Agency Response: The Agency disagrees with the release of its lien position in the revolving loan funds. The accounts serve as collateral for the Agency loan to the MDO, which is a debt obligation of the MDO and protects the Agency in cases of default by the MDO. The Agency disagrees with the commenter that MDOs are unable to use earnings from RMAP loans to help cover costs of operating programs. MDOs may use interest and fee earnings to make principal and interest payments to the Agency loan and to help cover operating costs in accordance with their annual operating budget. In addition, the Agency does permit the use of up to 10 percent of their technical assistance grant funds for administrative expenses from which they can operate their RMAP and other programs.

Comment: “The current methodology of calculating the annual MDO grant based on the amount of outstanding loan balances is inadequate. We recommend an adjustment to the methodology used to calculate the annual technical assistance grants to MDOs. At current, USDA calculates the technical assistance grant for the following fiscal year on June 30 of the prior fiscal year. USDA then subtracts the unspent balance from the prior year award from the new award. USDA is making this calculation 9 months into a 12-month grant contract. An MDO seeking to use their technical assistance award to support staff to provide continuous technical assistance to clients over a 12-month period receives a penalty for having 3 months of funds remaining when there are 3 months remaining in the contract. We recommend that USDA instead calculate the grant based on the loans outstanding on June 30 without regard for funds remaining in the prior year grant. USDA already requires grant spending to take place within the 12-month contract period, so there is no need to calculate the remaining balance at the end of 9 months from the grant for the following year.”

Agency Response: The Agency has a consistent process for the calculation of an MDO annual grant with its annual June 30 calculation date. An MDO can use their grant funds in each month of the year, thus the 9-month comment for use of the funds is not relevant. The annual grant award calculation must include the amount of any unused/remaining technical assistance funds from prior years to ensure that the total amount of awarded and available grant funds to an MDO does not exceed the 25 percent maximum amount.

Comment: “§ 4280.313(a)(1). We support this change. Technical assistance needs are ongoing. According to the Aspen Institute, the business owners who participate in technical assistance and training have higher rates of business survival, revenue growth, and employment growth than those who do not. Of the new business owners who receive technical assistance, 84 percent will still be operating their business five years later. The median revenue of these businesses will grow by 60 percent. Our ability to make ongoing technical assistance available can be the difference between business failure and success.”

Agency Response: Thank you for the comment.

Comment: “Rural Microentrepreneur Assistance Program—Seeking clarification on eligibility of microbusiness as it relates to location. Rural areas are growing and microbusinesses are expanding. Please provide feedback on the following scenarios. 1. Owners of business live in a rural area and business in located in an urban area. 2. Business has a location in an urban area and is expanding to a rural area and owners live in an urban area. Is there language to clarify eligibility?”
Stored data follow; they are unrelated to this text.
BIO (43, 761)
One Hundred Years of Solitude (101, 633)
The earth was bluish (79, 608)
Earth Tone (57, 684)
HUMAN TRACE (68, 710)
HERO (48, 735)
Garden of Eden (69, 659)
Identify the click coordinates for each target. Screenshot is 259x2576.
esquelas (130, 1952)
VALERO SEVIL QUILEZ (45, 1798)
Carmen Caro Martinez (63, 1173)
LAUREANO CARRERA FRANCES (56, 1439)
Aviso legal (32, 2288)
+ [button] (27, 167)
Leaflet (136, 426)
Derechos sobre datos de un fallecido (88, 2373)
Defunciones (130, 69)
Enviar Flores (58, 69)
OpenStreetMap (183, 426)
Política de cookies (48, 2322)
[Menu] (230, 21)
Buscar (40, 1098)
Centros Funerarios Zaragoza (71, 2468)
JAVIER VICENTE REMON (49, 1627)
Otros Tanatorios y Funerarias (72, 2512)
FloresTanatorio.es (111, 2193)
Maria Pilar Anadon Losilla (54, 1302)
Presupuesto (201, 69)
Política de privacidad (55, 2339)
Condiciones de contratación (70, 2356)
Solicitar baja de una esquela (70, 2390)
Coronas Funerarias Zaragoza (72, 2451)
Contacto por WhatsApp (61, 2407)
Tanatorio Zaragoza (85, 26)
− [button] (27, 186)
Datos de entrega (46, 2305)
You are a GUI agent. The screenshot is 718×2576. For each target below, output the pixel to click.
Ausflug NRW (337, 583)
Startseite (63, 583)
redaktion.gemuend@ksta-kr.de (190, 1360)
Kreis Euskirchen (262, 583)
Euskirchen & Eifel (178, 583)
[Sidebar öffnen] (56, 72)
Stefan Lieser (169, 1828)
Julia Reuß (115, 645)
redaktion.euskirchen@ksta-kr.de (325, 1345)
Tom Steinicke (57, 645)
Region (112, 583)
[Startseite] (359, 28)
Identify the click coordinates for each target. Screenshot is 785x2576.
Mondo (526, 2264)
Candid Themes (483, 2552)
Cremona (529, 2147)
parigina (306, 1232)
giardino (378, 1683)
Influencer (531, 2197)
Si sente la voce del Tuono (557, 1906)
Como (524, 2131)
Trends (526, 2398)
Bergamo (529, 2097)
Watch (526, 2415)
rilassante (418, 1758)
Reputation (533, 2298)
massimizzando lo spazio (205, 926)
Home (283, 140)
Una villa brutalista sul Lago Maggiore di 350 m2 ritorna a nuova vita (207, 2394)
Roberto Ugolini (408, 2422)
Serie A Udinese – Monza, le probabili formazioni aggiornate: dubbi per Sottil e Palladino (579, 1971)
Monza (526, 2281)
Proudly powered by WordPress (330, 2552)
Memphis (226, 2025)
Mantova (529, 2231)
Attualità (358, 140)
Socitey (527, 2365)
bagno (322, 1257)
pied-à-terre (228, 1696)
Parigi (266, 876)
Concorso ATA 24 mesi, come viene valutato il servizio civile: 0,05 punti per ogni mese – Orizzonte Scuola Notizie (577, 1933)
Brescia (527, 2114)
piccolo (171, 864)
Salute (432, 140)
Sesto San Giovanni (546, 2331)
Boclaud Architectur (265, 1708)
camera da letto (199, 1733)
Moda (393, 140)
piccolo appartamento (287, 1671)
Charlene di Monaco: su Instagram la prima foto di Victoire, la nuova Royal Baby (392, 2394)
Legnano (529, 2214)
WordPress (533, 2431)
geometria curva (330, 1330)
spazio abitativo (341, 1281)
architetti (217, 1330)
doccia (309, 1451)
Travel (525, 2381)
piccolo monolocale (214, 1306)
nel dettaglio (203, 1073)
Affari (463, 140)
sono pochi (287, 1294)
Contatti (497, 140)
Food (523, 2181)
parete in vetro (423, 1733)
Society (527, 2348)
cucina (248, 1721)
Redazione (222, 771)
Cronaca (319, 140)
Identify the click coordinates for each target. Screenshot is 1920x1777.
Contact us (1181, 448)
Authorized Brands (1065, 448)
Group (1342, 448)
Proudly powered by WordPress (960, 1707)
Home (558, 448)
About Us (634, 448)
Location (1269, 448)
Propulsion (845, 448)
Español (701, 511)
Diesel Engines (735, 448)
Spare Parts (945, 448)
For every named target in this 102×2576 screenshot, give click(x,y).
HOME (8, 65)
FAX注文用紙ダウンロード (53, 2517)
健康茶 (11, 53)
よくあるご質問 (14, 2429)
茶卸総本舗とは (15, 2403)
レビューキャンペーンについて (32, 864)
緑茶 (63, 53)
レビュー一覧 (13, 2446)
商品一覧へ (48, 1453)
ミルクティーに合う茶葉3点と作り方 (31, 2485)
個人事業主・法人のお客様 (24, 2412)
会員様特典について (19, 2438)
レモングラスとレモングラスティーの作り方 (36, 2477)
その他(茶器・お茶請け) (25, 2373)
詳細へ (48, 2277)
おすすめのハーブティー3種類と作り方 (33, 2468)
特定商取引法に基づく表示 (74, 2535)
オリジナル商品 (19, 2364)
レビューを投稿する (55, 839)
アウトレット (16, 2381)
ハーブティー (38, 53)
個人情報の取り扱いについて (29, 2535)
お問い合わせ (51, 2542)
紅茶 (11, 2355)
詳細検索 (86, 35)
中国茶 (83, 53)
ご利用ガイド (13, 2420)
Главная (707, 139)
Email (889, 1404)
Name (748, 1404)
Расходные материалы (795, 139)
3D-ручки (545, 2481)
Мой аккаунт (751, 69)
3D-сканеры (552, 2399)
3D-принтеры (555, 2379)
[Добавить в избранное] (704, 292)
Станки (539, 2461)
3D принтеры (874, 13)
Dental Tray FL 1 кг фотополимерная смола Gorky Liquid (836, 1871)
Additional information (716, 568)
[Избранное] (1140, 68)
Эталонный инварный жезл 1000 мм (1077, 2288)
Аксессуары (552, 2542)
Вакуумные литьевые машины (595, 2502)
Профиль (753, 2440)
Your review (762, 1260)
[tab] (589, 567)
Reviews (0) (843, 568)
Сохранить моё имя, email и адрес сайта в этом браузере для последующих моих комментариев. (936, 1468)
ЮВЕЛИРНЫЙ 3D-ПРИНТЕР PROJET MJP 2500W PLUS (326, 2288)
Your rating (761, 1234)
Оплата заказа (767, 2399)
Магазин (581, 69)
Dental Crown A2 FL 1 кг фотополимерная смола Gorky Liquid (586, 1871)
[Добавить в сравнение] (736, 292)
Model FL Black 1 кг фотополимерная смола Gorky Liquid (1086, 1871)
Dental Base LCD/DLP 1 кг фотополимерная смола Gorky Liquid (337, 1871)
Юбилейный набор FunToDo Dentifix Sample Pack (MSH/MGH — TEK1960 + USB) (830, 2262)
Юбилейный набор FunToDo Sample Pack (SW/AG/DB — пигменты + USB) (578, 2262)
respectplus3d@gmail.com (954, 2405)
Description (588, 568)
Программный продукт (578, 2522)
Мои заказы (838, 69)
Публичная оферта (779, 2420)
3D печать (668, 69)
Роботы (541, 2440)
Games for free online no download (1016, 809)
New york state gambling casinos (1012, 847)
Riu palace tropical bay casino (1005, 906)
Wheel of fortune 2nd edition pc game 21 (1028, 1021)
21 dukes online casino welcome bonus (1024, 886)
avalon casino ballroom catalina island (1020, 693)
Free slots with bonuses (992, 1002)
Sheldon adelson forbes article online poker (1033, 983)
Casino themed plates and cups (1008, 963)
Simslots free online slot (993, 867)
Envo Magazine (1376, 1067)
Agency Response: The eligible rural area determination is made by where the project is located and where the RMAP funds will be used. Businesses located in an urbanized area are not eligible to receive funding from this Rural Development program. A business located in an urbanized area that is expanding to a rural area may use RMAP funds only for the project and expenses in the rural area location. The location of the business owner has no impact on the project eligibility.

The Agency did not receive any significant adverse comments during the public comment period on the final rule, and therefore confirms the rule without change.

Karama Neal,

Administrator, Rural Business-Cooperative Service.